Data entries:

----

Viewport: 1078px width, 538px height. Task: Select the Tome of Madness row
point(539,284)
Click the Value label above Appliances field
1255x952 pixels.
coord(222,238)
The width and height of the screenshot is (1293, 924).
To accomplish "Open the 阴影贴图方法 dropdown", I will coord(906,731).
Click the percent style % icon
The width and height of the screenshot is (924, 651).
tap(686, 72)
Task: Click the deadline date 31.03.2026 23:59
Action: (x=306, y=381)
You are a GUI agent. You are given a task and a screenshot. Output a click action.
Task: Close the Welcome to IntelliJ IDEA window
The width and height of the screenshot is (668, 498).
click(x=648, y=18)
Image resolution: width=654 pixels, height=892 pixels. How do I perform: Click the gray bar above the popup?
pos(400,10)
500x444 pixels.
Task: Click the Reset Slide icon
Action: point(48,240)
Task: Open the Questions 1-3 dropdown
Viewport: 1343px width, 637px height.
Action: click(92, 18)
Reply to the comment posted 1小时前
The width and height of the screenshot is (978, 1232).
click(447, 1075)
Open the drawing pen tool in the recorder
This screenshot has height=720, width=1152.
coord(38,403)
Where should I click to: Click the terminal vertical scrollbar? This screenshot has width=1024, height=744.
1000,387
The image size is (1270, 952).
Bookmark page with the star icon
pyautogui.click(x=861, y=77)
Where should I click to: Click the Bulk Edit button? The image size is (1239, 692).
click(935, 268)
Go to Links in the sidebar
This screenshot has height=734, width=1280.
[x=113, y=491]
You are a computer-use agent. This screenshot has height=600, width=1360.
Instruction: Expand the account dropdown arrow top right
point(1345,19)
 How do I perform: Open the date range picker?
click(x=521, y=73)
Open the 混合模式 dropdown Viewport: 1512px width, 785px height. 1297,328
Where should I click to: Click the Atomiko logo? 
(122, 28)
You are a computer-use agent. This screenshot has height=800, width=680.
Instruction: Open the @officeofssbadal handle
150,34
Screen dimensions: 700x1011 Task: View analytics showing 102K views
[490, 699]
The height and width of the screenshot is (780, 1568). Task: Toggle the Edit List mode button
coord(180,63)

----

REQUEST ▸ Collect every line above that contains the string "agent", treating uppercase and lowercase as different.

SOLVED PROBLEM ▸
You are a GUI agent. You are given a task and a screenshot. Output a click action.
You are a computer-use agent. This screenshot has height=600, width=1360.
You are a computer-use agent. This screenshot has height=800, width=680.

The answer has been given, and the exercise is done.